Fix secret detection scans for scheduled SEP

What does this MR do and why?

Fix secret detection scans for scheduled scan execution policies by properly passing pipeline context to ScanPipelineService.

As described in #570139, the first scheduled scan execution policy doesn't trigger historic scan as expected.
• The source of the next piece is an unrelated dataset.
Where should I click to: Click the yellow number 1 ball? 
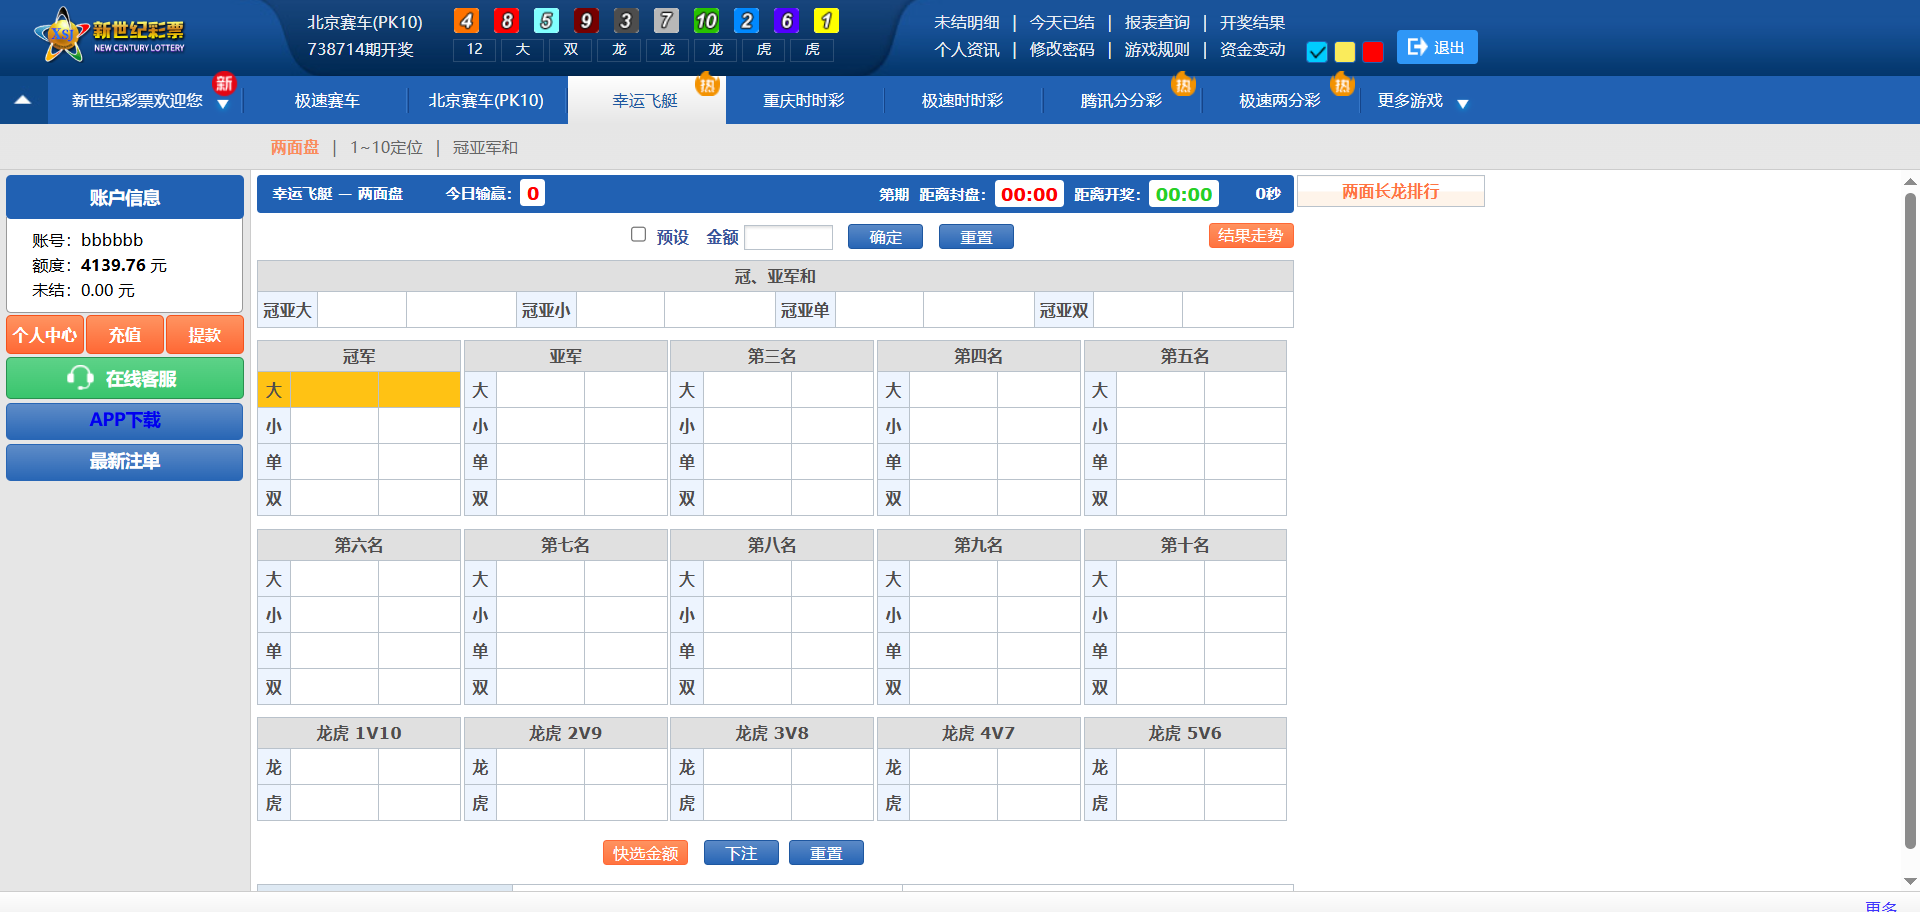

This was caused by ScanPipelineService being called twice during pipeline creation:

1. From CreatePipelineService - with correct SECRET_DETECTION_HISTORIC_SCAN variable
2. From ee/lib/ee/gitlab/ci/variables/builder/scan_execution_policies.rb - without pipeline context, causing the variable to be incorrectly set to false

This MR fixes the issue by:

• Moving secret detection variable logic from CreatePipelineService to ScanPipelineService
• Passing branch and pipeline_source parameters to ScanPipelineService to enable proper context-aware variable calculation
• Ensuring ScanPipelineService can determine whether to use SECRET_DETECTION_HISTORIC_SCAN or SECRET_DETECTION_LOG_OPTIONS based on previous pipeline execution history
• Updating the CI variables builder to pass pipeline context when initializing ScanPipelineService

The fix ensures that:

• First scheduled SEP runs trigger historic scans (SECRET_DETECTION_HISTORIC_SCAN=true)
• Subsequent runs use incremental scanning with commit ranges (SECRET_DETECTION_LOG_OPTIONS)
• User-provided SECRET_DETECTION_HISTORIC_SCAN variables are respected and not overridden

References

Closes #570139

How to set up and validate locally

1. Create a scheduled scan execution policy with secret detection
2. Trigger the first scheduled pipeline
3. Verify that SECRET_DETECTION_HISTORIC_SCAN=true is set in the secret detection job
4. Trigger a second scheduled pipeline
5. Verify that SECRET_DETECTION_LOG_OPTIONS is set with the commit range instead

MR acceptance checklist

Evaluate this MR against the MR acceptance checklist. It helps you analyze changes to reduce risks in quality, performance, reliability, security, and maintainability.